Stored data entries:
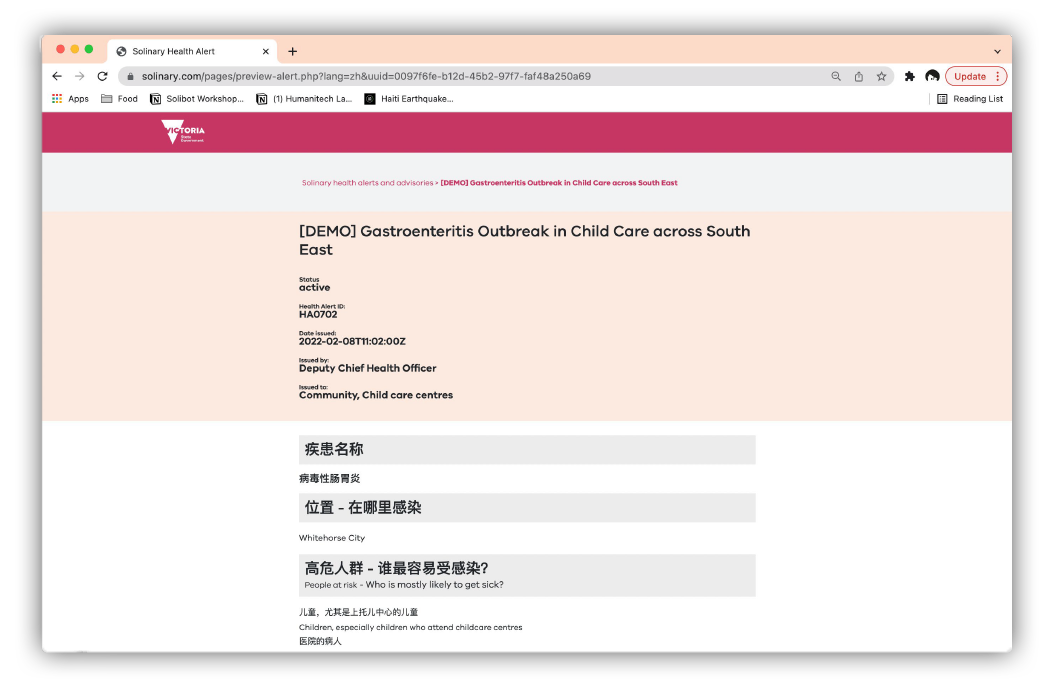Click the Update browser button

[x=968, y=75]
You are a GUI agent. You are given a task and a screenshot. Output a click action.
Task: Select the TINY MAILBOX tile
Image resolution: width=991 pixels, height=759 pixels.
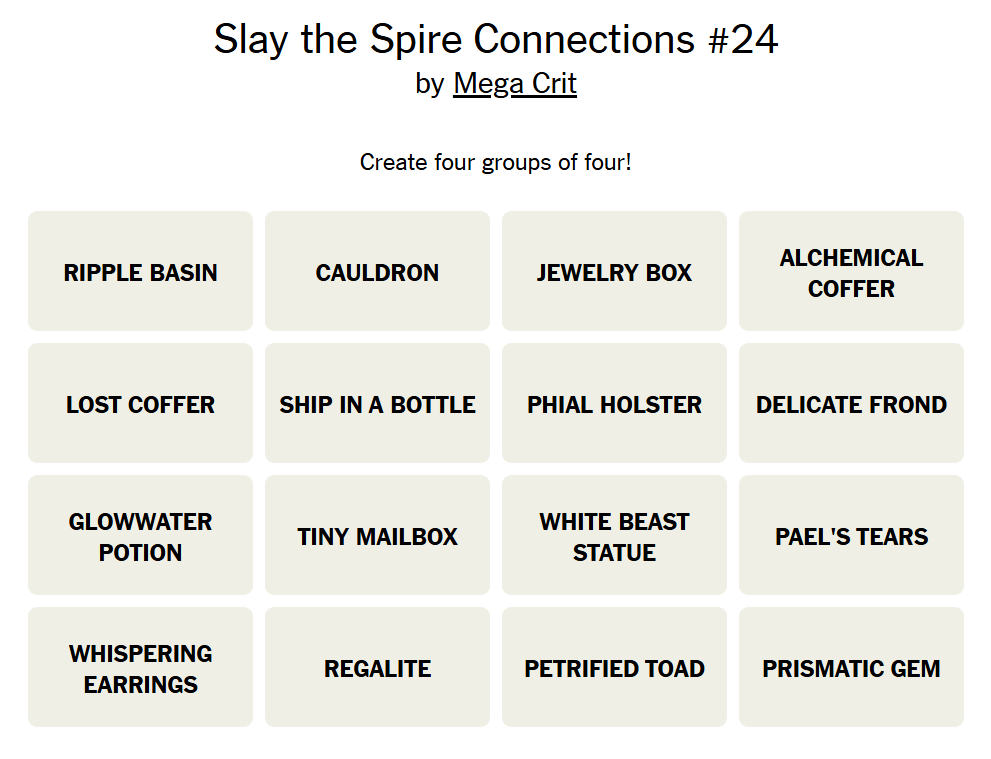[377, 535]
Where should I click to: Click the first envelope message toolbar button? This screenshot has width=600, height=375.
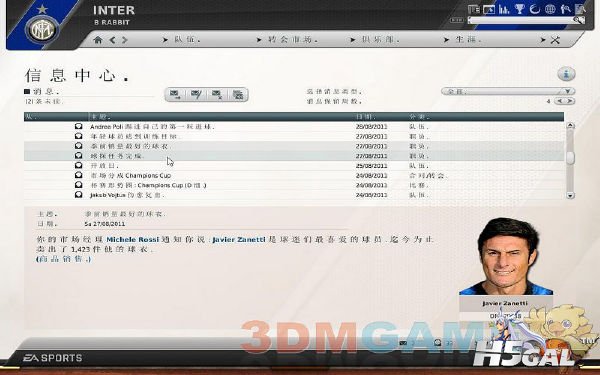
* * *
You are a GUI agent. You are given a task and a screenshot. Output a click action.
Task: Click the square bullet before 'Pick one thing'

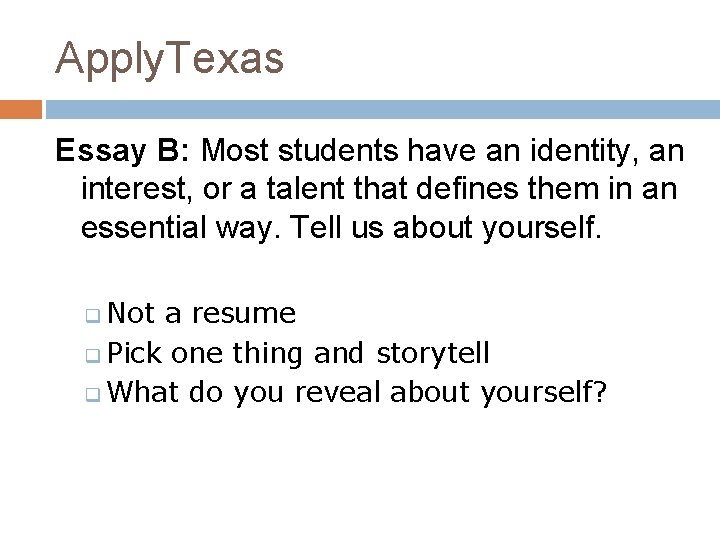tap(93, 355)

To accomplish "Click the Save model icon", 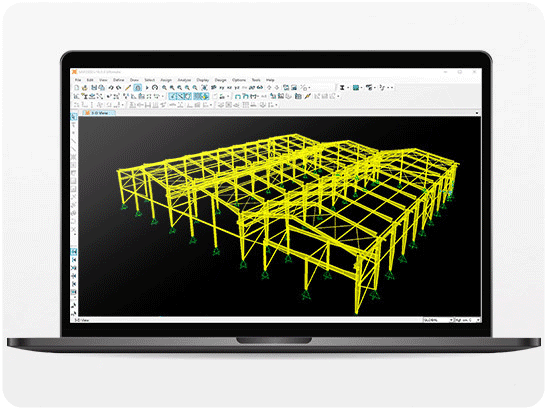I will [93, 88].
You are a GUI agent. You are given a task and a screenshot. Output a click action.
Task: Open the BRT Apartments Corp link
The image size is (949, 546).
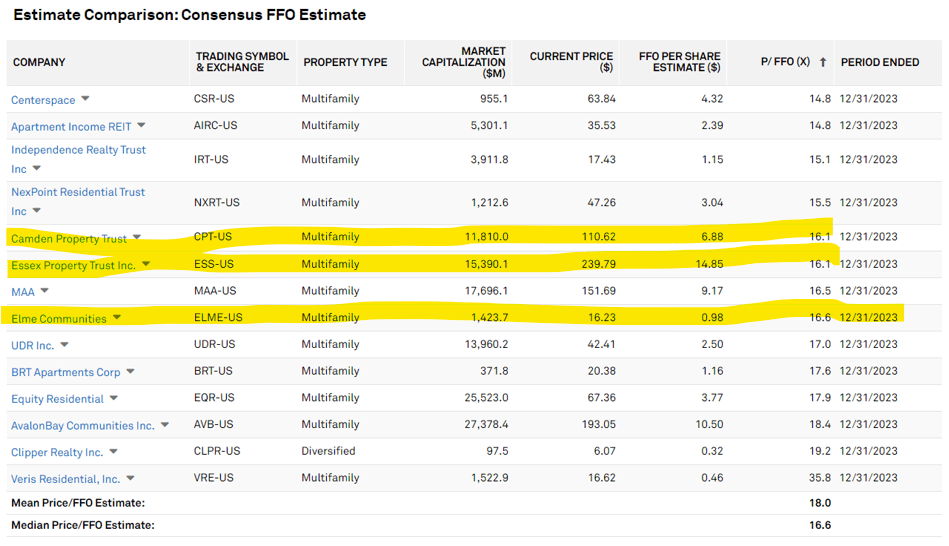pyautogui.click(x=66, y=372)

TASK OBJECTIVE
The answer must be the part of the records that opens with the line containing "Task: Select the TINY MAILBOX tile" and closes with the line containing "Where should I", reproduced exactly, with no pictures.

WRITTEN REPLY
Task: Select the TINY MAILBOX tile
Image resolution: width=991 pixels, height=759 pixels.
[377, 535]
Where should I click to: Click the first envelope message toolbar button? This screenshot has width=600, height=375.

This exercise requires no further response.